Mary creating the pages for A Sacred Geography at Dieu Donne in NYC.

Each box contains 12 of these pages and a full color print, “Drifts and Plates”, related to the Geomancy series




One day on that trip to Mustang, we encountered a sinuous wall of boulders etched with Tibetan prayers, mani. Its form rose from the plain, foreshortening space like an oncoming train.  The wall was washed in sacred mineral colors of the three protector deities: rust red for Vajrapani, clay gray for Manjushree, and chalk white for Avalokiteshvara. I held these images of the Tibetan and Himalayan landscape—its sacred geography—in mind, hoping some day my experience would translate into art. Then in 2003,  I made individually pulp painted sheets of paper, using variations of the three colors of the striped mani walls, to frame Sienna’s sonnets. A book slowly began to take shape.

 



 

As we rode our way through geologic time, traces of an ancient seafloor poked up from the Kali Gandaki riverbed.

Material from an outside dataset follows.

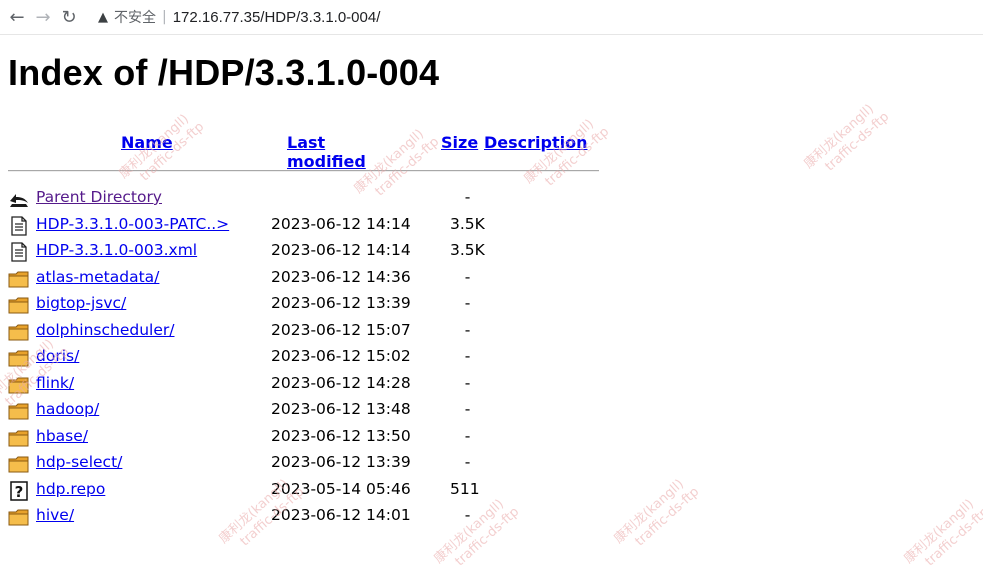  Describe the element at coordinates (68, 409) in the screenshot. I see `file-link: hadoop/` at that location.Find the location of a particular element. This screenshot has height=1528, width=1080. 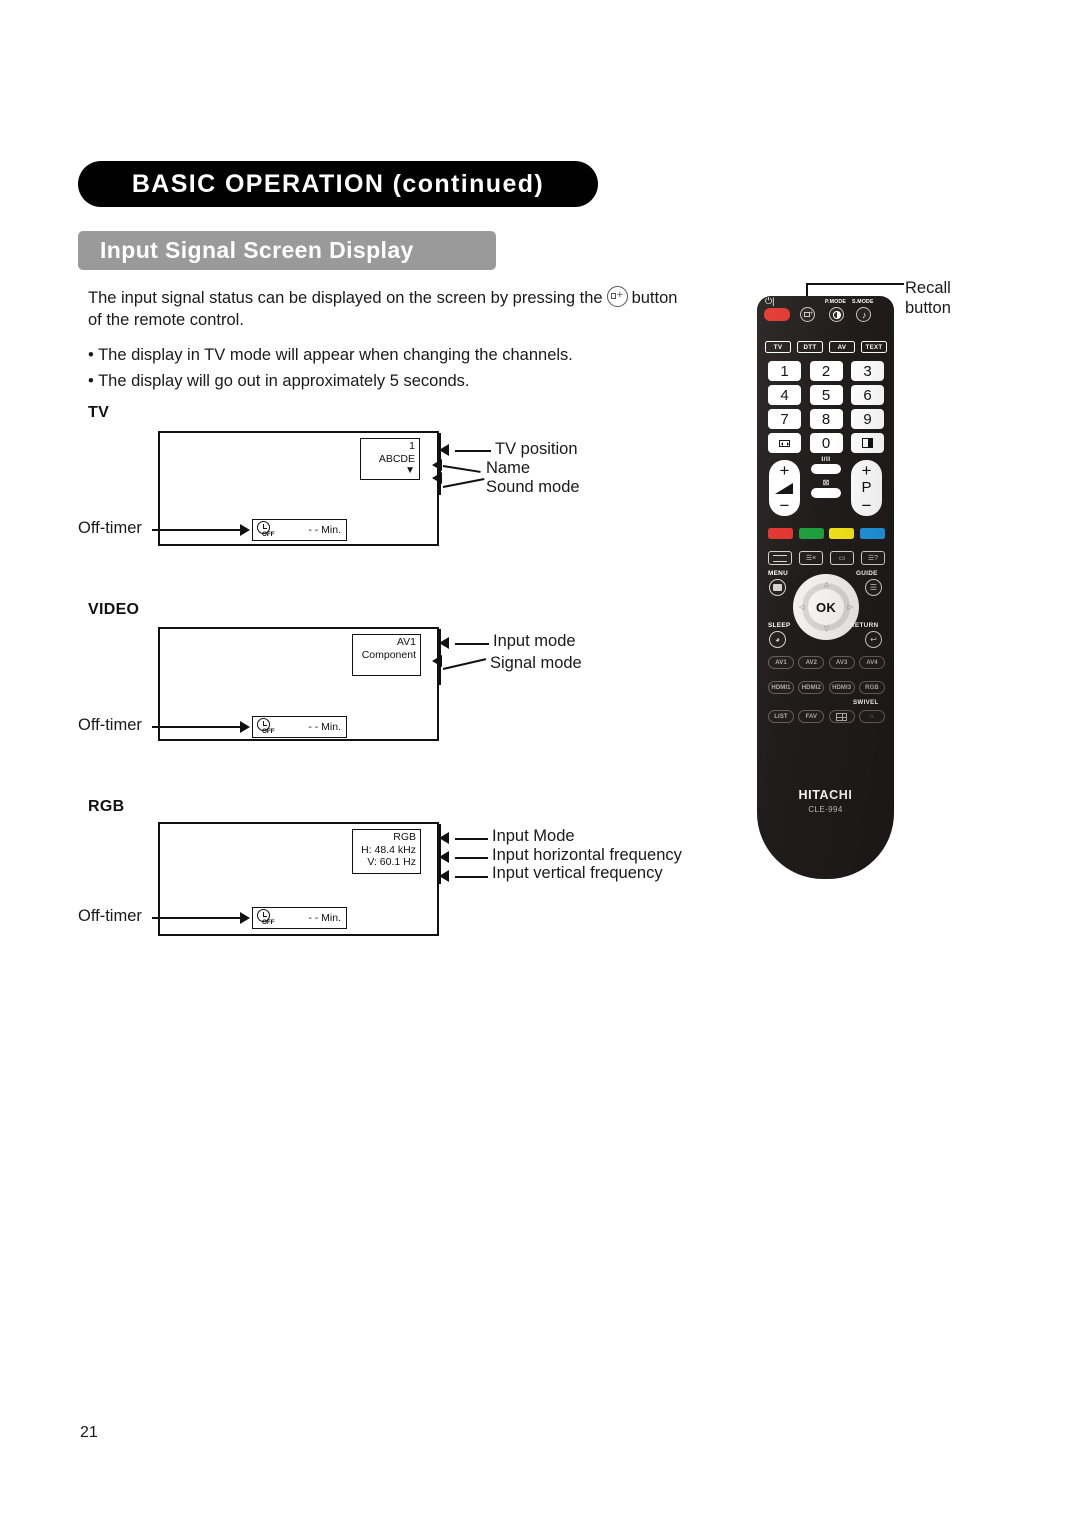

dpad-left-icon: ◁ is located at coordinates (802, 608).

Ordinary black cobblestones split apart, revealed hidden secrets from the once shallow Tethys Sea. These ammonite fossils –fetally curled spirals of life adrift in Pangaea’s salty amniotic fluid – pushed heavenward as the tectonic plates carrying the land mass that is today called India pressed against the Eurasian continental plates 30-50 million years ago, to create the highest mountains on Earth. I picked up one of these fossils, known as a saligram in Sanskrit and Nepali, and saved it in my pocket.

 




 

My saligram- inspired drawings were converted into an engraved image that was pressed into each decorated sheet of paper. The format for the book would limn the loose-leafed books of Buddhist sutras and classical texts of Mustang and Tibet.The fabric over board clamshell boxes were handmade by John Balkwill at The Lumino Press.

 


 

 

The text for the artist's book and the reader's copy was printed letterpress at The Lumino Press  and constructed at Mary’s studio. The chapbook is printed in an edition of 100 copies and contains an Introduction and description of the places by Sienna Craig and an afterword, “On Collaboration” by Mary Heebner.